Top of Dataset content
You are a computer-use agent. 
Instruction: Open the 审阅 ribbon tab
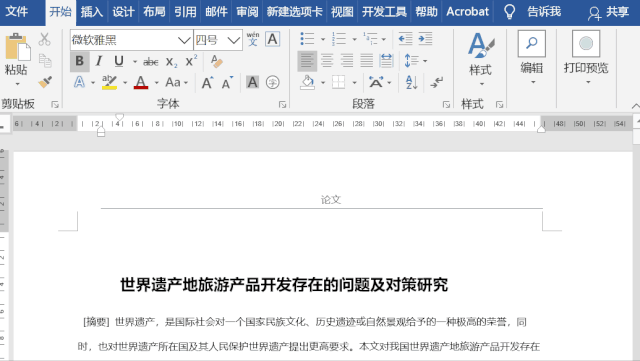(247, 12)
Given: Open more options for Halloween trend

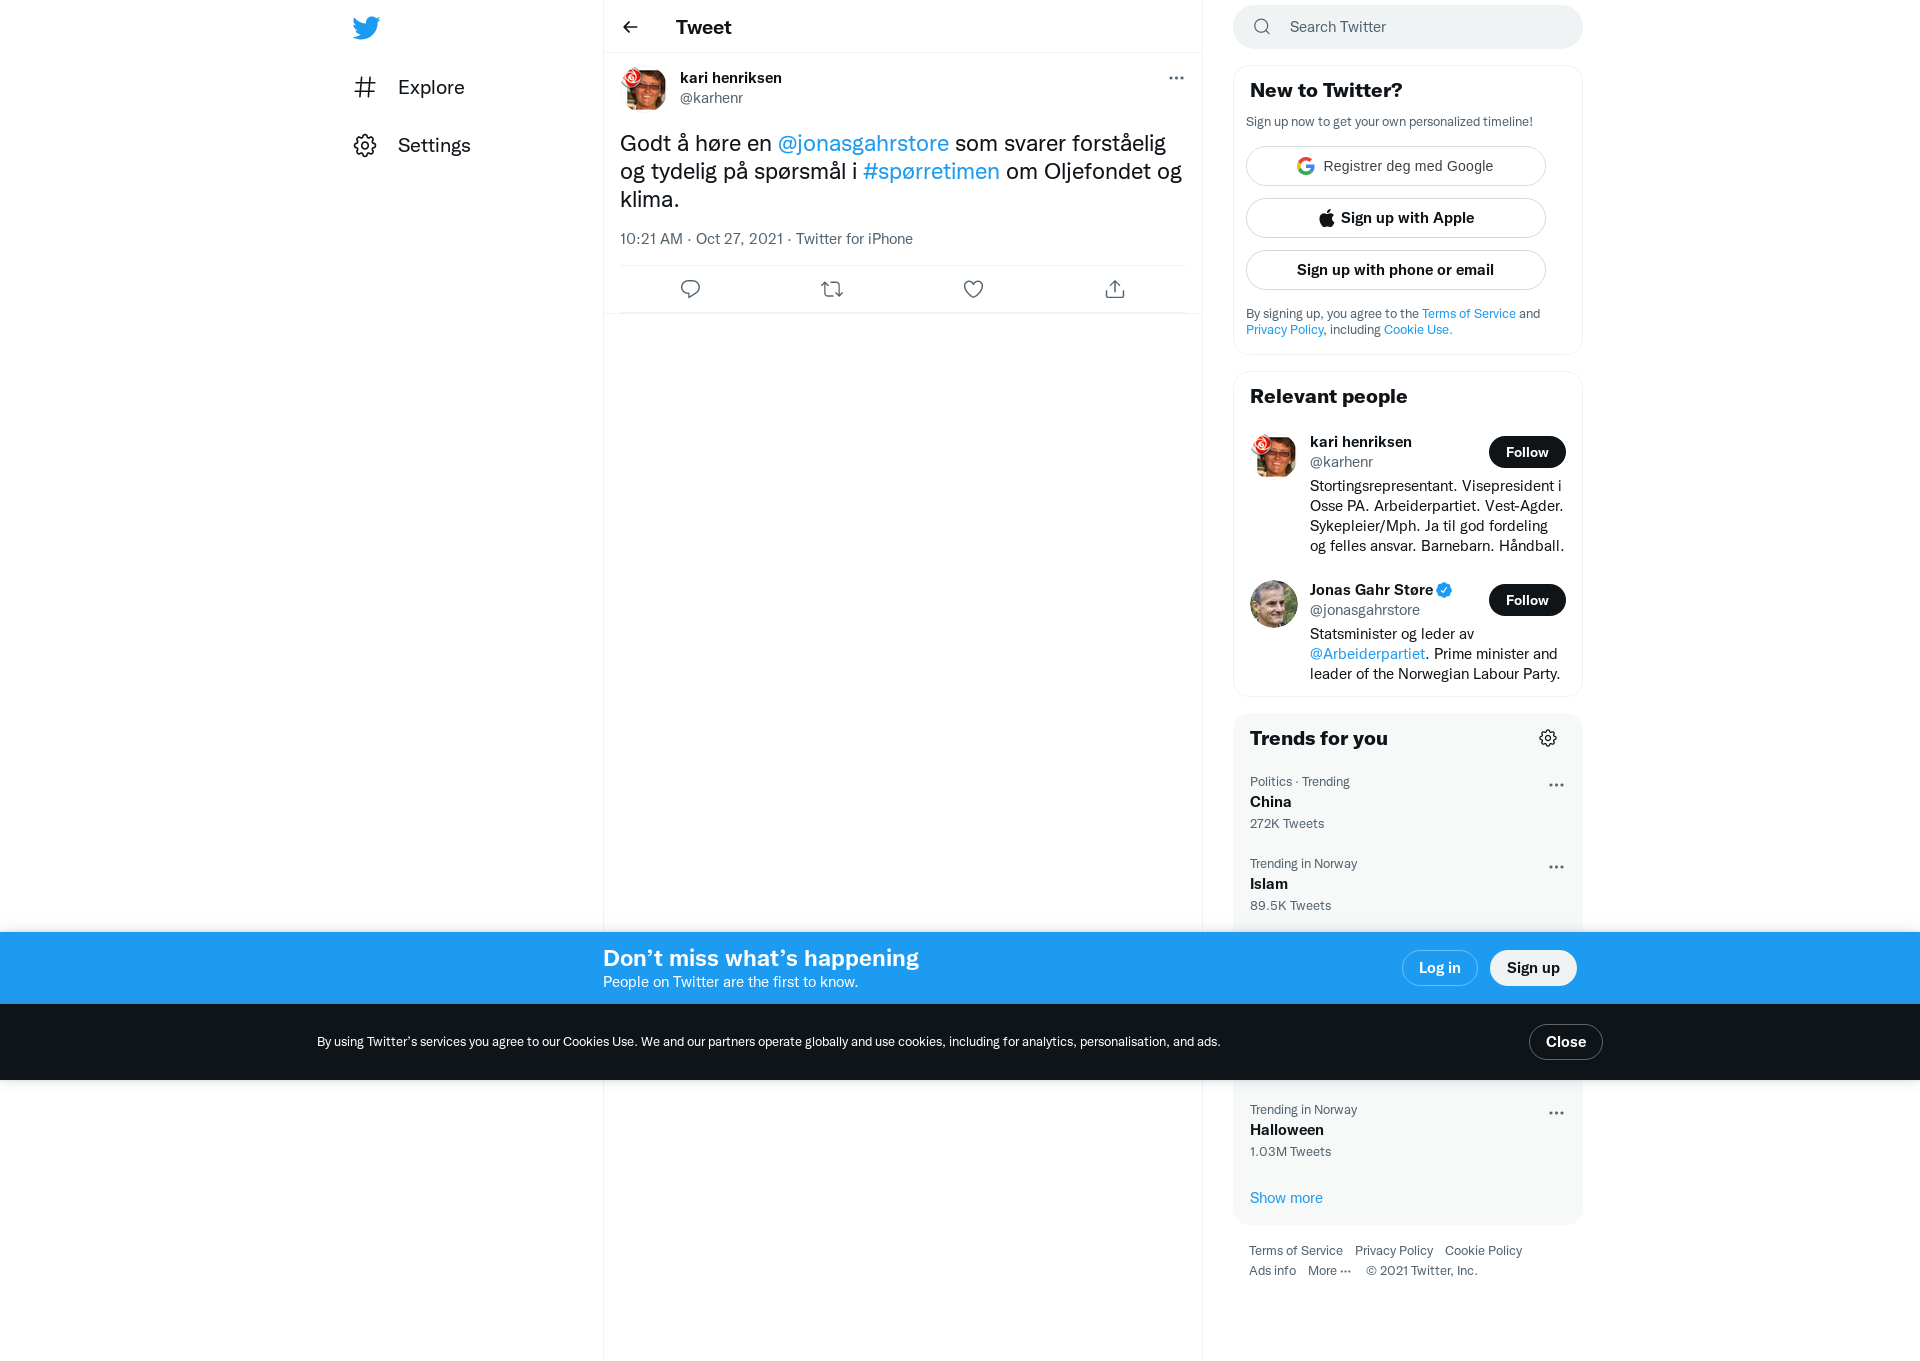Looking at the screenshot, I should pos(1556,1113).
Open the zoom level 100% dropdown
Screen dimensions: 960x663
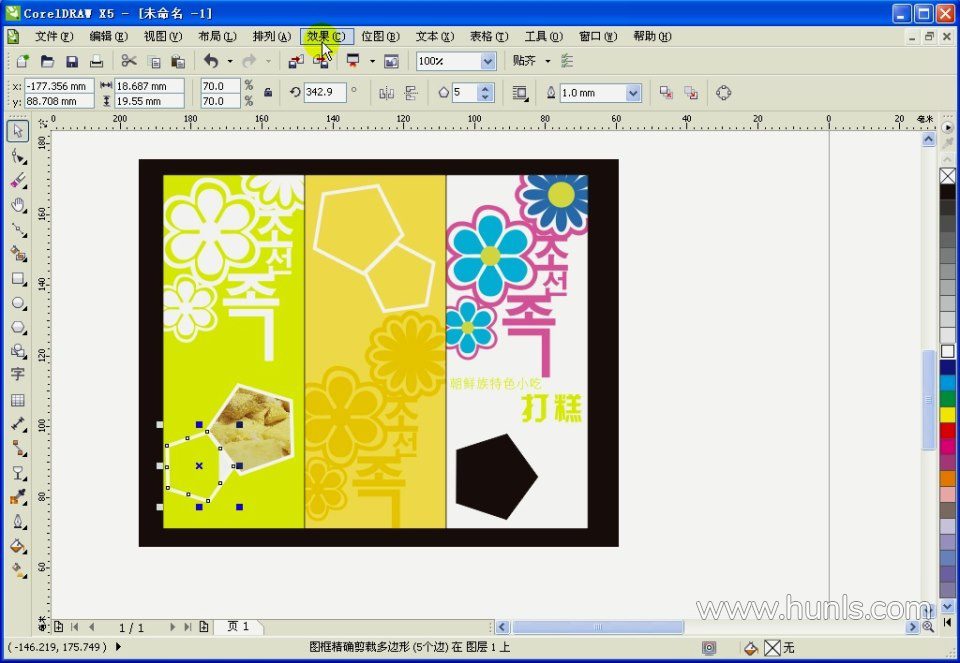click(488, 62)
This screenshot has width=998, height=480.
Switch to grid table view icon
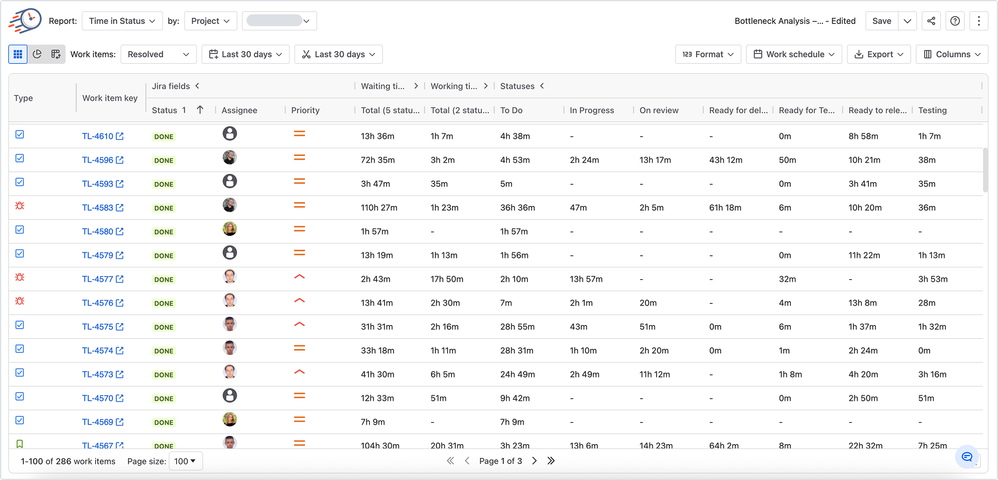tap(18, 54)
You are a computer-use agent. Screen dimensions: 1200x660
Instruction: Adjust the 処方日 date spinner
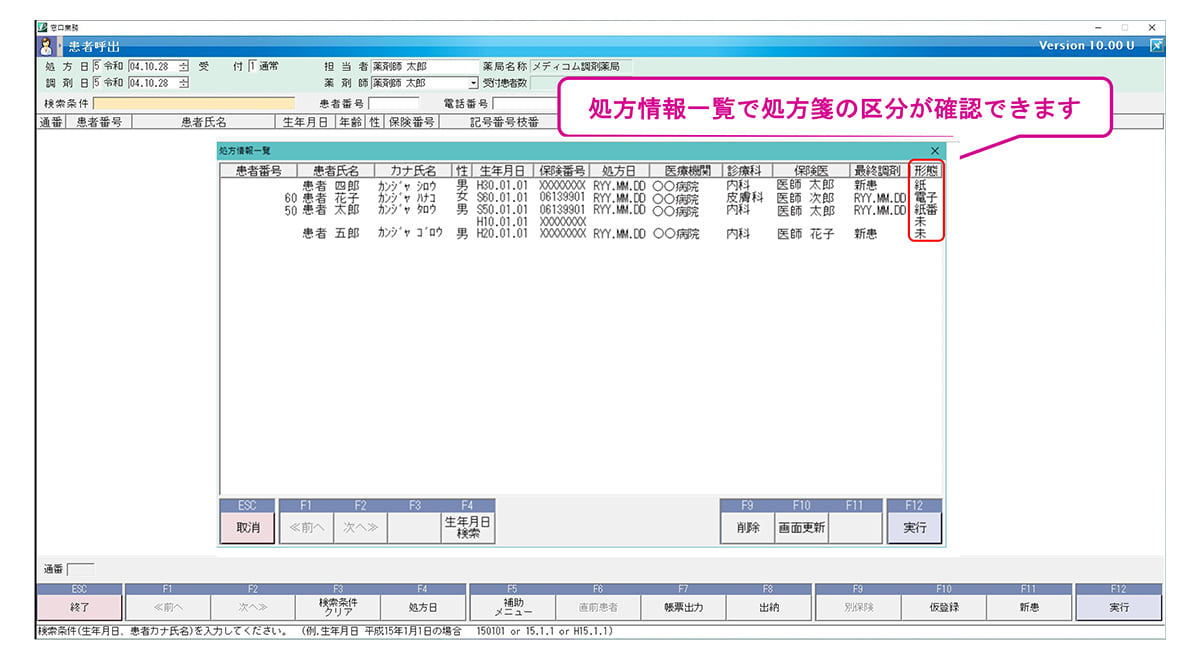(183, 67)
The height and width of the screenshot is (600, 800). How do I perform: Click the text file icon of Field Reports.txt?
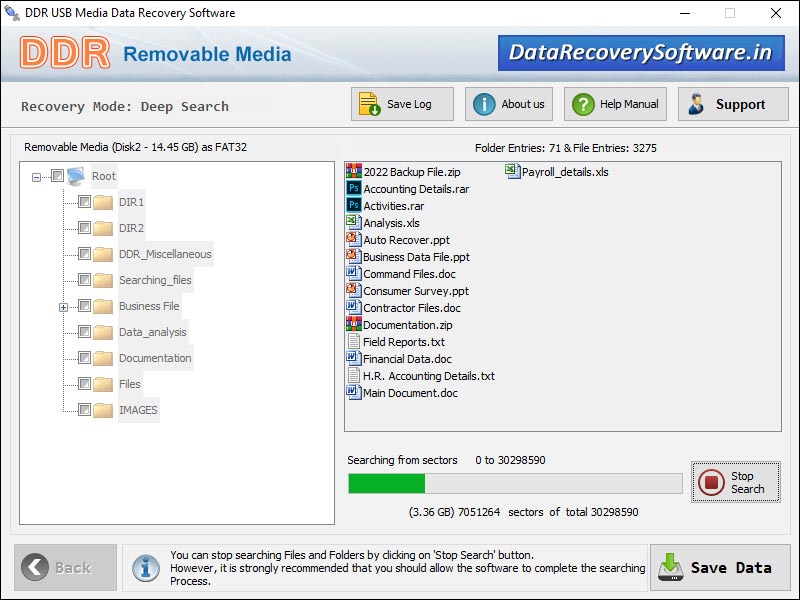click(x=352, y=341)
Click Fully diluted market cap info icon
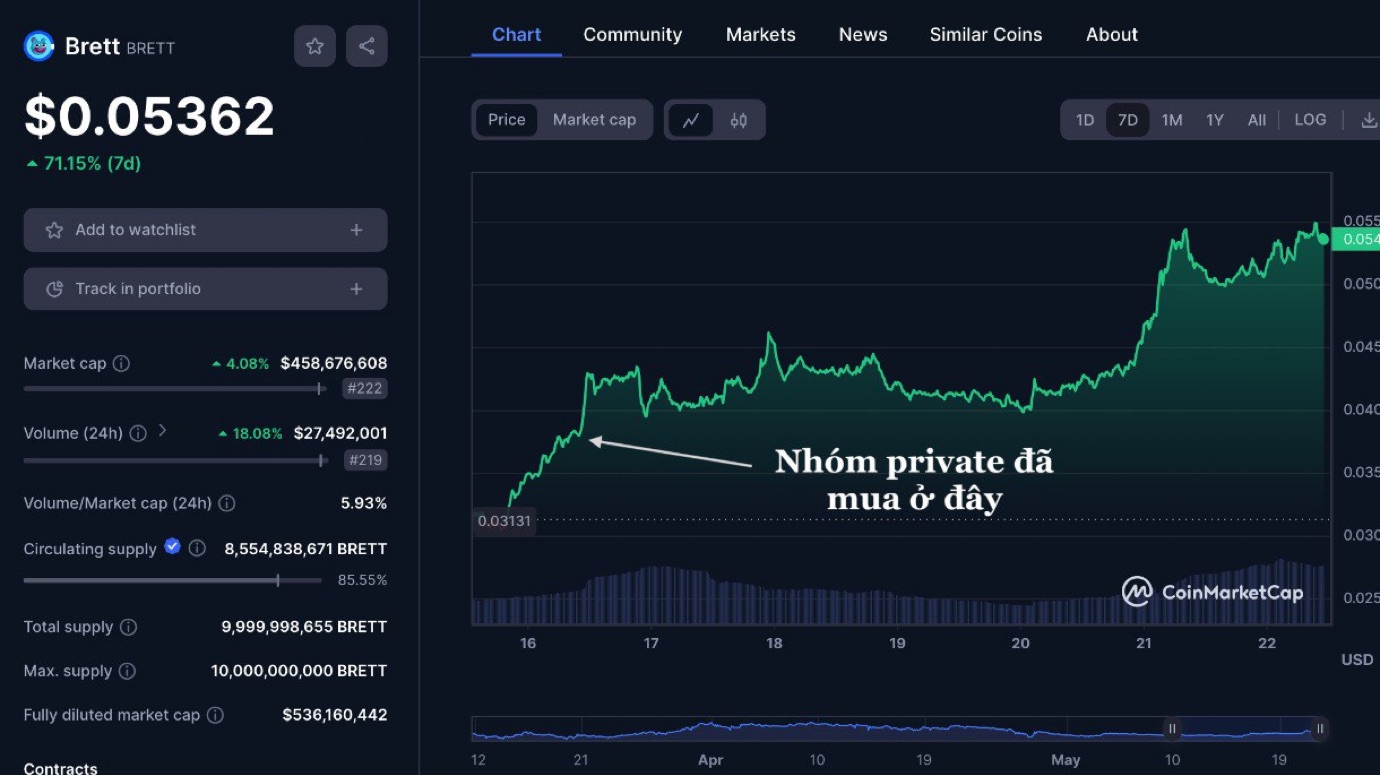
Bottom of Dataset content
Problem statement:
Repeat exactly the lines in the entries from the one containing "You are a computer-use agent. Screen" to the final line, inclusive, and nothing beyond them; skip pictures.

Exercise result:
You are a computer-use agent. Screen dimensions: 1200x660
Instruction: Adjust the 処方日 date spinner
(183, 67)
The height and width of the screenshot is (600, 800). How do I perform: Click the text file icon of Field Reports.txt?
click(x=352, y=341)
Click Fully diluted market cap info icon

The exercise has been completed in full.